Adrian nails it, others have added some good points. BTW, yes, clean edged water is generally considered to speed up play. But, must not have safety shelves. Balls under water appear bigger and thus closer than they are, making golfers think they can retrieve them, but often causing them to fall in the water themselves.....
The bigger, and so far ignored, part of the question is whether they are worth it?
Of course, there is no blanket answer, but I believe the 80% bell curve probably applies.
For the bottom 10% of courses, which should be intro to golf, golf factories, etc., none of them are worth it.
For the top10% of courses, some to many are worth it to create a unique and challenging course.
For the 60% of courses in between, they should be used sparingly, probably limited to where they are forced to occur naturally, with the designer consciously avoiding play slowing features of any other type.

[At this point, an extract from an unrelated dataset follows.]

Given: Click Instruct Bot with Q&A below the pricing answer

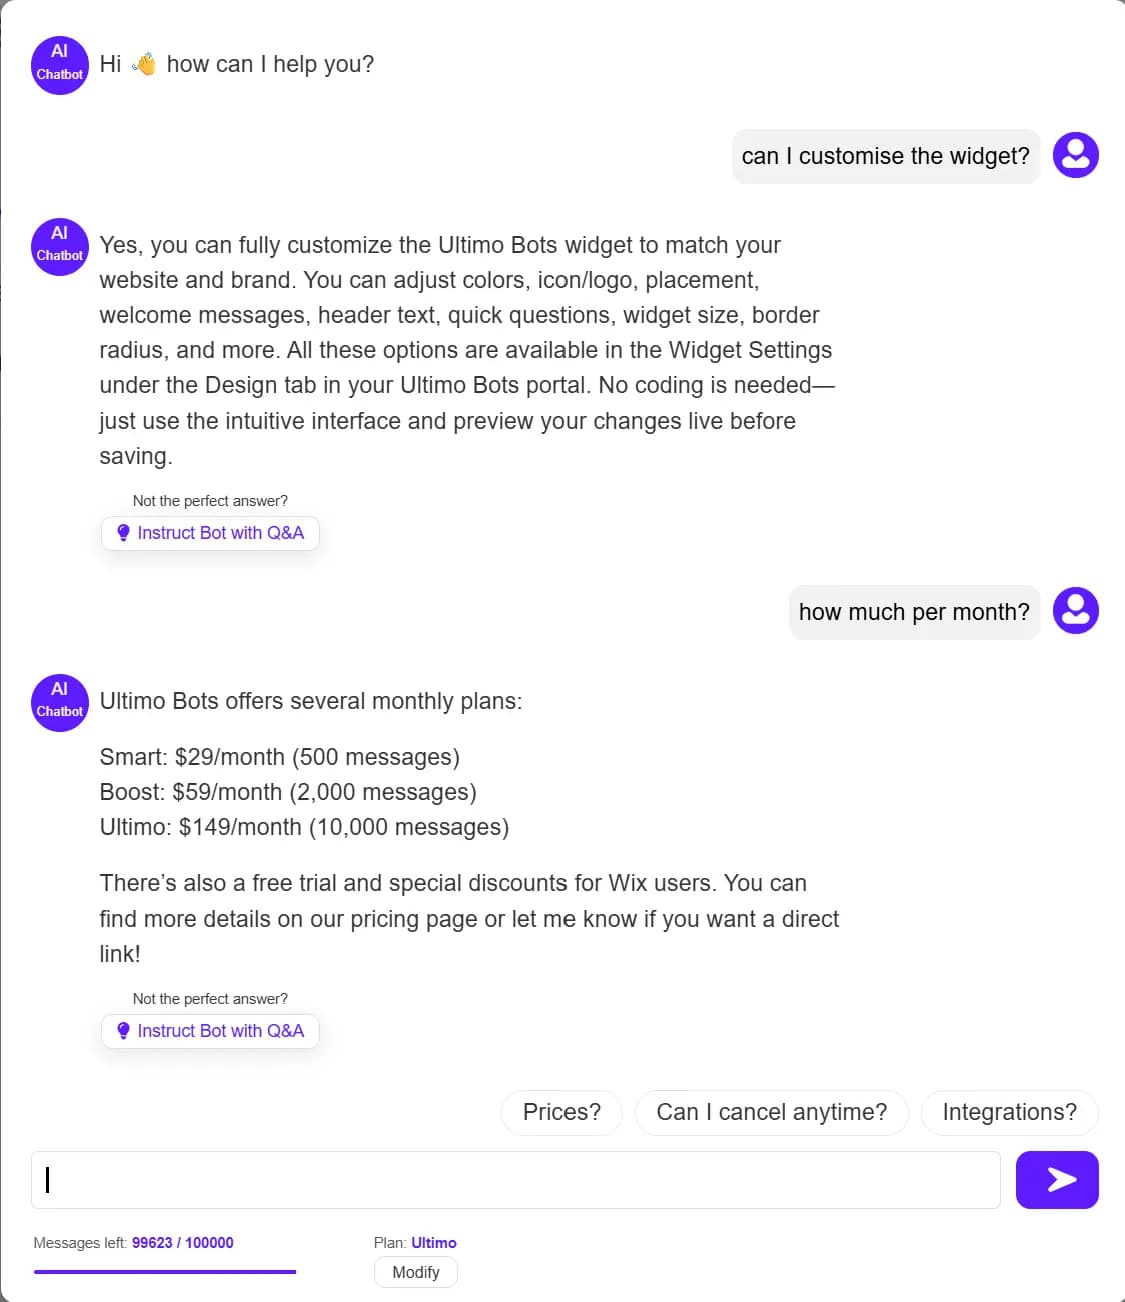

Yes, it can reduce the quality of design, but only if you subscribe to the "there is only one way to skin a cat" theory of golf hole design. Is a forced carry, sand bunker front right of green, or deep rough really the only way we can make that hole perfect? And, for courses that seem to be an ever increasing difficult business proposition, is perfect design the real goal? In theory, a good architect could design a great course with zero sand bunkers, using creativity.
In fact, one could theorize that the reduced popularity of golf is in part attributable to all us designers ignoring the real needs of the typical golf course in favor of self glorification (us or the owner) of a tough course, when its not needed.
Moving forward, if every golf survey says the decrease in players is linked to time to play, slow play, etc., it would follow one of the top design criteria would be to specifically design for speed of play, as form follows function.